Colosseum: Auditing Collusion in Cooperative Multi-Agent Systems
Mason Nakamura, Abhinav Kumar, Saswat Das, Sahar Abdelnabi, Saaduddin Mahmud, Ferdinando Fioretto, Shlomo Zilberstein, Eugene Bagdasarian
TL;DR
Colosseum addresses collusion risk in LLM-driven cooperative multi-agent systems by formalizing collusion as a deviation from a nominal DCOP objective, and auditing it via regret relative to the cooperative optimum.
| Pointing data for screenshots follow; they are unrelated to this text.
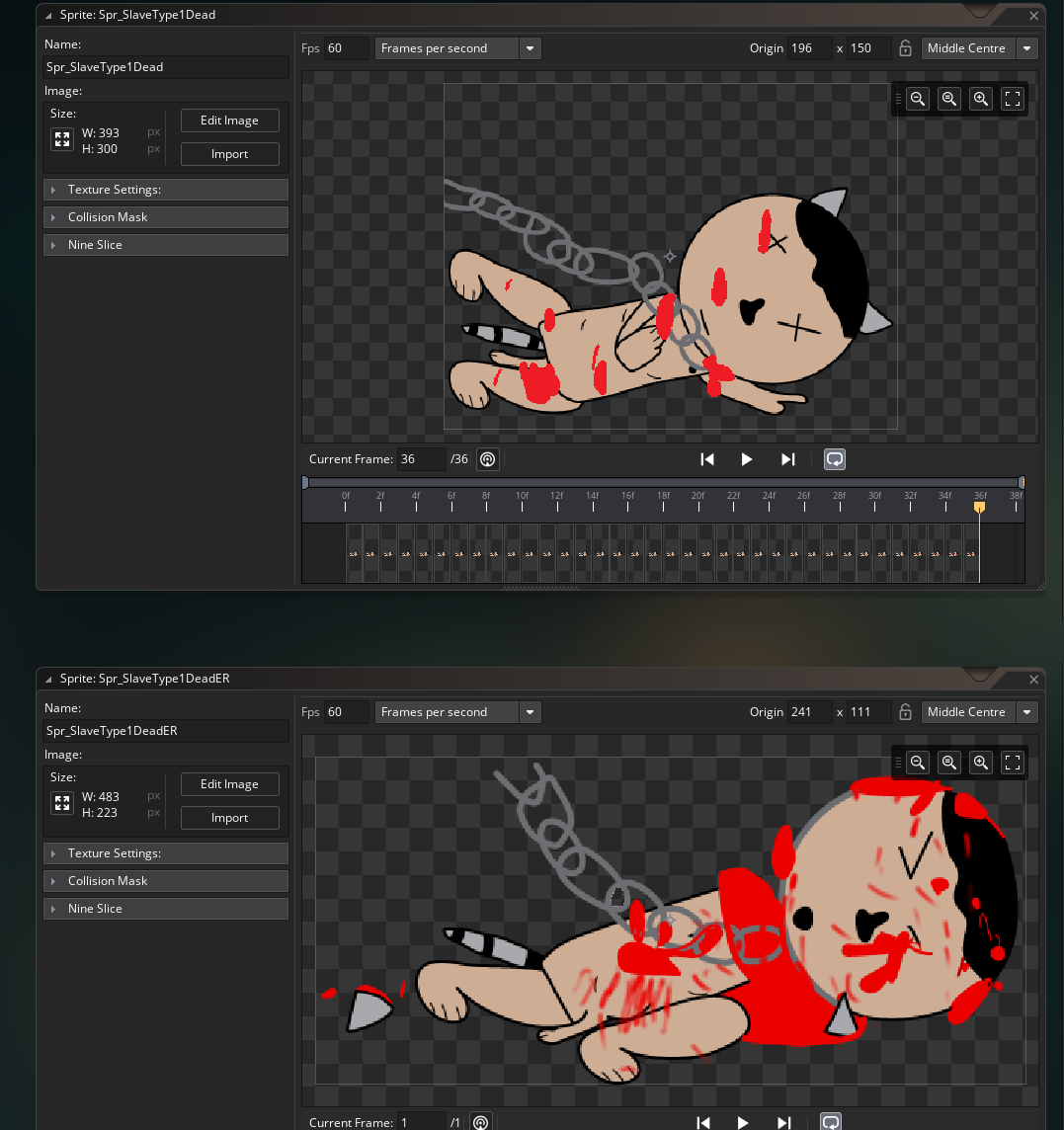The image size is (1064, 1130).
Task: Expand Nine Slice section in Spr_SlaveType1Dead
Action: 166,245
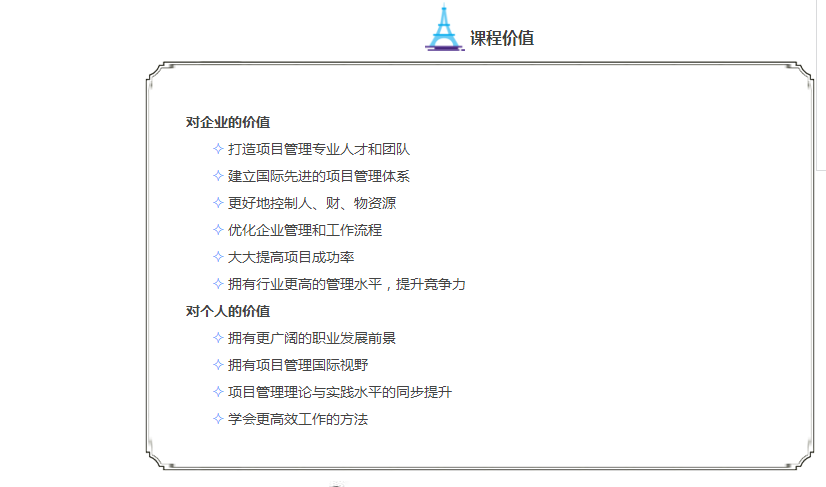Click the 对个人的价值 section heading

tap(227, 311)
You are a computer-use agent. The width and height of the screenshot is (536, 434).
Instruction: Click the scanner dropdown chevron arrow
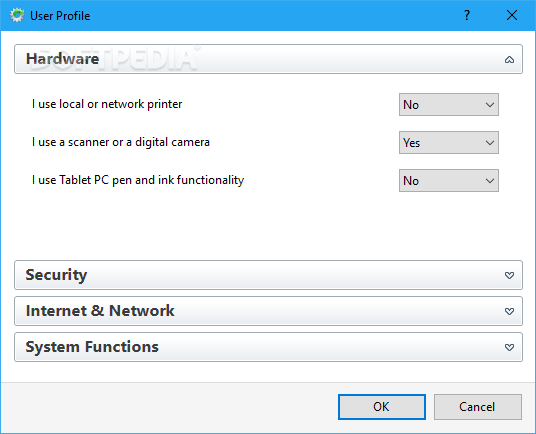490,143
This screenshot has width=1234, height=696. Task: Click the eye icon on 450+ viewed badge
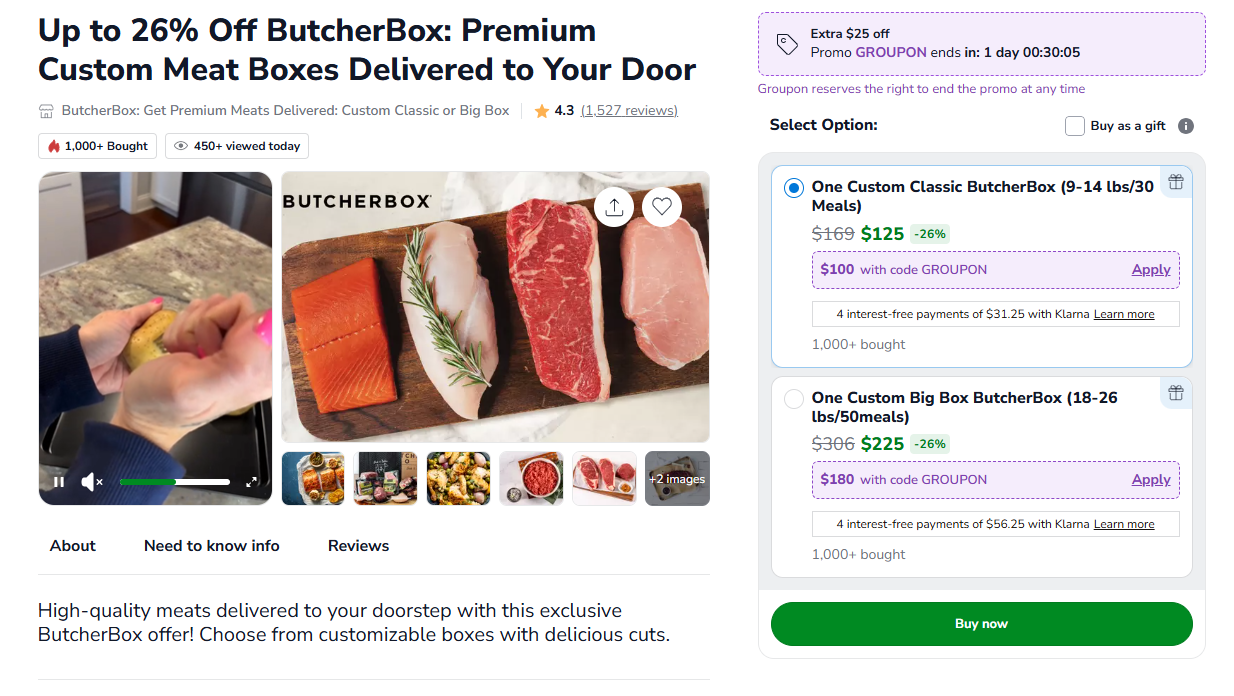[x=181, y=146]
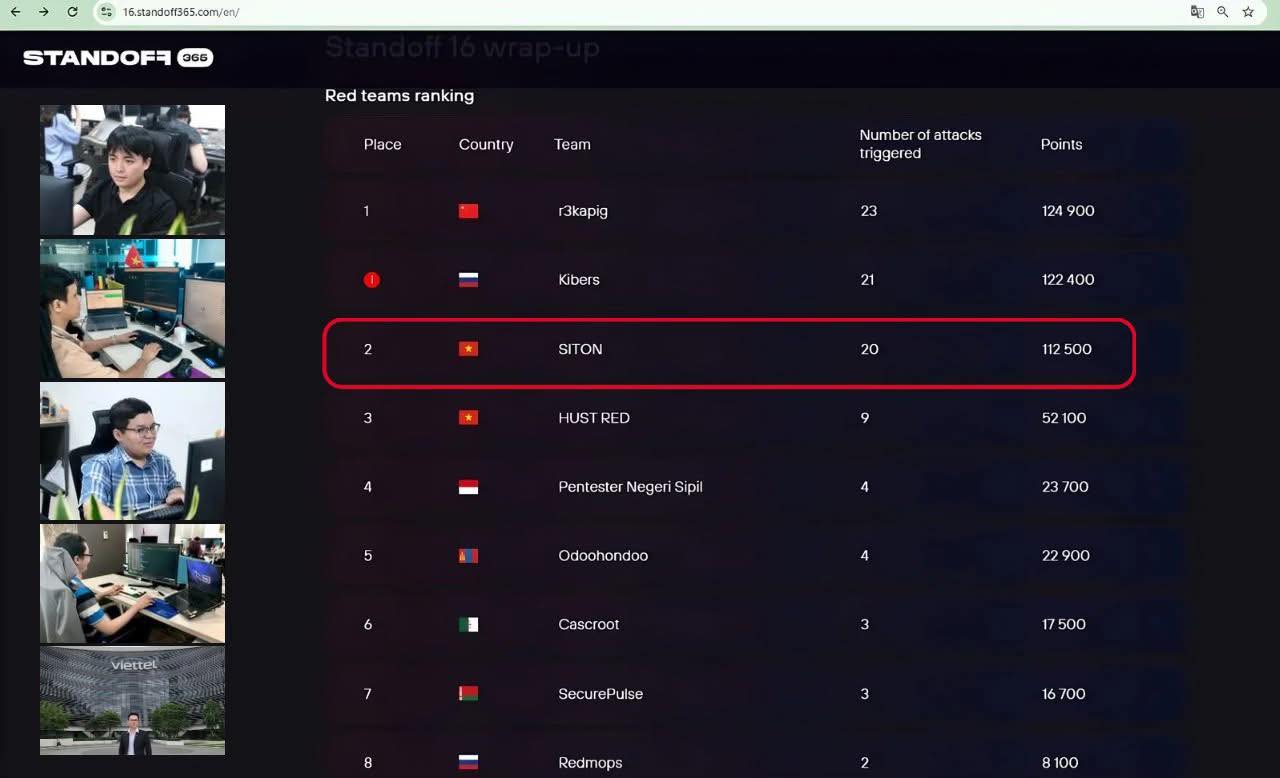Click the Standoff 365 logo
This screenshot has height=778, width=1280.
pos(118,58)
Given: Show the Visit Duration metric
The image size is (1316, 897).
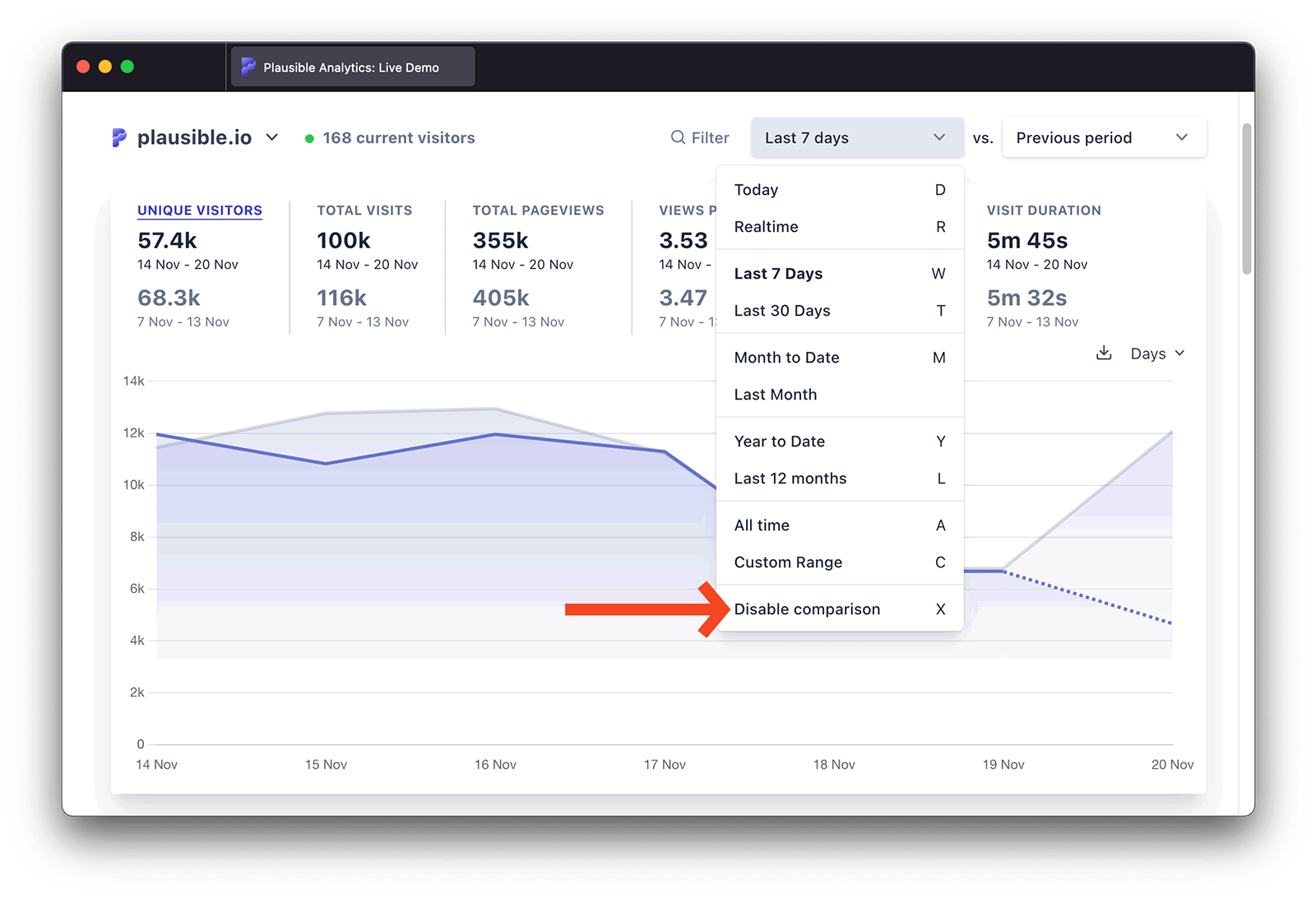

It introduces a mixed objective $F_\lambda(x) = (1-\lambda)F_n(x) + \lambda F_c(x)$ and a $Delta$-collusion criterion to enable counterfactual evaluation, decomposing contributing factors into objective misalignment, persuasion, and network influence. The authors instantiate two real-world-inspired DCOP environments (Hospital and Jira) plus a meeting-scheduling benchmark to demonstrate emergent, attempted, and hidden collusion across models and topologies, and show that regret-based auditing reveals issues overlooked by LLM-a-judge scores alone. The work provides a formal, auditable framework for evaluating and mitigating collusion risks in deploying safe, scalable multi-agent systems.
Abstract
Multi-agent systems, where LLM agents communicate through free-form language, enable sophisticated coordination for solving complex cooperative tasks. This surfaces a unique safety problem when individual agents form a coalition and \emph{collude} to pursue secondary goals and degrade the joint objective. In this paper, we present Colosseum, a framework for auditing LLM agents' collusive behavior in multi-agent settings. We ground how agents cooperate through a Distributed Constraint Optimization Problem (DCOP) and measure collusion via regret relative to the cooperative optimum. Colosseum tests each LLM for collusion under different objectives, persuasion tactics, and network topologies. Through our audit, we show that most out-of-the-box models exhibited a propensity to collude when a secret communication channel was artificially formed. Furthermore, we discover ``collusion on paper'' when agents plan to collude in text but would often pick non-collusive actions, thus providing little effect on the joint task. Colosseum provides a new way to study collusion by measuring communications and actions in rich yet verifiable environments.